By Marsha Thompson - email
JACKSON, MS (WLBT) - A former School for the Deaf teacher has won a Federal lawsuit against the State of Mississippi. Melissa Ross filed a racial discrimination lawsuit after she was fired in 2007. Melissa Ross took on the state, claiming she was the victim of racial discrimination at the School for the Deaf in north Jackson.
"It was just a clear racial divide," said Ross.
Her federal lawsuit cited evidence of troubling racial discrimination within the facility and a hostile environment according to her Jackson attorney, Michael Brown.
According to Brown there was also contradictory testimony about Ross' teaching certification.
"The reason claimed by the person who terminated her said she was not certified in the area of family and consumer science. However she was at the time she was terminated."
Ross was fired in the summer of 2007. After she had completed the required certification.
Tuesday a federal verdict in her favor was handed down. The former teacher was awarded over $205,000.
"It has been a very long haul. I'm just glad it's over with," said Ross.
This is not the first time a lawsuit has been filed.

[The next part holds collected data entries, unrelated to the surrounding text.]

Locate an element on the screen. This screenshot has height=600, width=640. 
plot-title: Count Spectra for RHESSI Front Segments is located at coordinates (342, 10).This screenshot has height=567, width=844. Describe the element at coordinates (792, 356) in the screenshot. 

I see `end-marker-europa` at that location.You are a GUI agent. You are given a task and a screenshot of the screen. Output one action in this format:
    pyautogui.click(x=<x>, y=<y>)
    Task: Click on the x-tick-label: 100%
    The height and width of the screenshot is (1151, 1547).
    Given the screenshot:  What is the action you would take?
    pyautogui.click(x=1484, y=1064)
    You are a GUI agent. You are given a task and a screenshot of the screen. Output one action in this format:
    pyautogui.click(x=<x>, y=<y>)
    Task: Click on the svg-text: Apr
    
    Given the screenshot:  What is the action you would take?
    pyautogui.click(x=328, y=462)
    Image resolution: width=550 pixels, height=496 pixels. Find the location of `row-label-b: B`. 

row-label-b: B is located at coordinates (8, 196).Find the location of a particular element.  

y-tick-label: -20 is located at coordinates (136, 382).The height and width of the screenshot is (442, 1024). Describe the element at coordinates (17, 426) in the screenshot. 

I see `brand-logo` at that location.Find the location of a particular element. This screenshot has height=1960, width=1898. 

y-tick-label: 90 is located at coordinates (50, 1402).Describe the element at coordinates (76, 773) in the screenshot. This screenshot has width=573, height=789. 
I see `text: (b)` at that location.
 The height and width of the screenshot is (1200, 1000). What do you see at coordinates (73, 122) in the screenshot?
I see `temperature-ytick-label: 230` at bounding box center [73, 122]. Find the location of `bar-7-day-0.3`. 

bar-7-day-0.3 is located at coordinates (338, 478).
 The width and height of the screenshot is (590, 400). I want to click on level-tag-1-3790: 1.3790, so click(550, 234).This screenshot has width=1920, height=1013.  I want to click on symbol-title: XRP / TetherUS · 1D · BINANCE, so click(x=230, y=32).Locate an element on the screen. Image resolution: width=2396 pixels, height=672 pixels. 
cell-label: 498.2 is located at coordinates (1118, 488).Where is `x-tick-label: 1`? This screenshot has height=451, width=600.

The former School for the Deaf Principal, Pamela Hervey claimed she was wrongfully fired based on race in 2006. Hervey was fired along with the school Superintendent only days after a November protest by students about teacher certification.
State Superintendent of education, Dr. Tom Burnham, in a written statement to WLBT News said, "The Mississippi Board of Education and I are aware of the verdict. We are disappointed in the outcome and are weighing our options."